Sono quelli soprattutto i momenti in cui perdo pezzi. In cui gli oggetti mi abbandonano, forse gelosi di tanta disattenzione.
Ma le cose in Giappone godono nel tempo di un privilegio che rimane: diventano spiriti. Una bella credenza giapponese, chiamata tsukumogami 付喪神, vuole che le cose che vivono un centinaio d’anni si facciano una sorta di deità.
Cento anni è quanto basta a un oggetto per acquisire un’anima. Perchè assorbe il tempo che passa e con esso la saggezza che da esso deriva. È il perdurare nonostante tutto, lungo le ere degli uomini capricciosi ed incostanti, assorbendo il loro amore e la loro cura, tollerando l’incuria, osservando spazi cambiare freneticamente come in un time-lapse.
Ma il cento è solo un numero approssimato per dire che ci vuole tanto tempo.
.
.
L’occidente ha frainteso questa leggenda e immagina lo tsukumogami come uno spirito, uno solo, che entra negli oggetti e vi si installa.

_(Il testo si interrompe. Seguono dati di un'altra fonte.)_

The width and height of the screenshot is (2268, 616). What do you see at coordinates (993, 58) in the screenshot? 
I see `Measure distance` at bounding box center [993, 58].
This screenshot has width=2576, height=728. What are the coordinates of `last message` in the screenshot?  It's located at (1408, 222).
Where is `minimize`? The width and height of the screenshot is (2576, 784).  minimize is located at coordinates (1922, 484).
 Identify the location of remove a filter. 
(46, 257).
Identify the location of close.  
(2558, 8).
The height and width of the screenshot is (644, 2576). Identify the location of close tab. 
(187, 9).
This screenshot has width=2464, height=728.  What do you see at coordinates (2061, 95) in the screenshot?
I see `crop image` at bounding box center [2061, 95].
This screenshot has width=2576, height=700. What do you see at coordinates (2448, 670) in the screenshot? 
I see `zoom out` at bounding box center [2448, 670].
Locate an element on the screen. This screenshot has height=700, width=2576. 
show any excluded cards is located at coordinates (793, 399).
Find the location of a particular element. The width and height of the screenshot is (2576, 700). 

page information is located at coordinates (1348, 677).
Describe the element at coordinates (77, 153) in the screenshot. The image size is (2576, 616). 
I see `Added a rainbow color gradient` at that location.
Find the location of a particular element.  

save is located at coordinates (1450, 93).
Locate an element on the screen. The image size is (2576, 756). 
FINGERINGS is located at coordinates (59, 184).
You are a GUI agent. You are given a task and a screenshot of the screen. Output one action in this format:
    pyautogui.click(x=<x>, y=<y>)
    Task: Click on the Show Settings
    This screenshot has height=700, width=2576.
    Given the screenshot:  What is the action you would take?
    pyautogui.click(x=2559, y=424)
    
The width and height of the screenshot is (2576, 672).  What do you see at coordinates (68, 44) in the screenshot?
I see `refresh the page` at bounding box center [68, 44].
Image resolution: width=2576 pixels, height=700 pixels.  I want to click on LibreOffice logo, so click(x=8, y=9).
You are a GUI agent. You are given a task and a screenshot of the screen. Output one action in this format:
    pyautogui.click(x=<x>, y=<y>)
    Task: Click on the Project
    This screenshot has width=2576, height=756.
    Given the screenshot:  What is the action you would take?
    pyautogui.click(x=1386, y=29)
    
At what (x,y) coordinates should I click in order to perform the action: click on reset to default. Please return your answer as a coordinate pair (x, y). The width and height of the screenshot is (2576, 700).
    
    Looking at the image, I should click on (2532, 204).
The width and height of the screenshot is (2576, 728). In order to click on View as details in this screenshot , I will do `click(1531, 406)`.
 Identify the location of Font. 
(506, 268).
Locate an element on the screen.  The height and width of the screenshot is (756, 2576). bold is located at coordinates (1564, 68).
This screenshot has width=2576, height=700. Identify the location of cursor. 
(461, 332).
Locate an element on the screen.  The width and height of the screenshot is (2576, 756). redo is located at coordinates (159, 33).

E invece è proprio quella cosa che cambia e quando la credenza scende nel dettaglio, si comprende come gli oggetti premino e portino del bene a chi li cura, come portino sventura a chi li maltratta, li disprezza o li ignora. Che gli oggetti avvertano qualcosa, che l’anima acquisita in lungo tempo li renda grati e fortunati o vendicativi e maledetti. L’harikuyo 針供養 del resto serve proprio a questo. A ringraziarli per tempo.
Quanti oggetti adesso superano due o tre generazioni? Quanti superano uno o due cambi di stagione? Un trasloco? Una relazione che inizia e una che finisce? Una moda?
Basta saperlo. Che la cura premia. Che possiamo offrire un’anima a una casa, a un mobile o anche a un libro. Che donandola a loro ci verrà del bene.
E forse avremo infine più cura anche di noi stessi.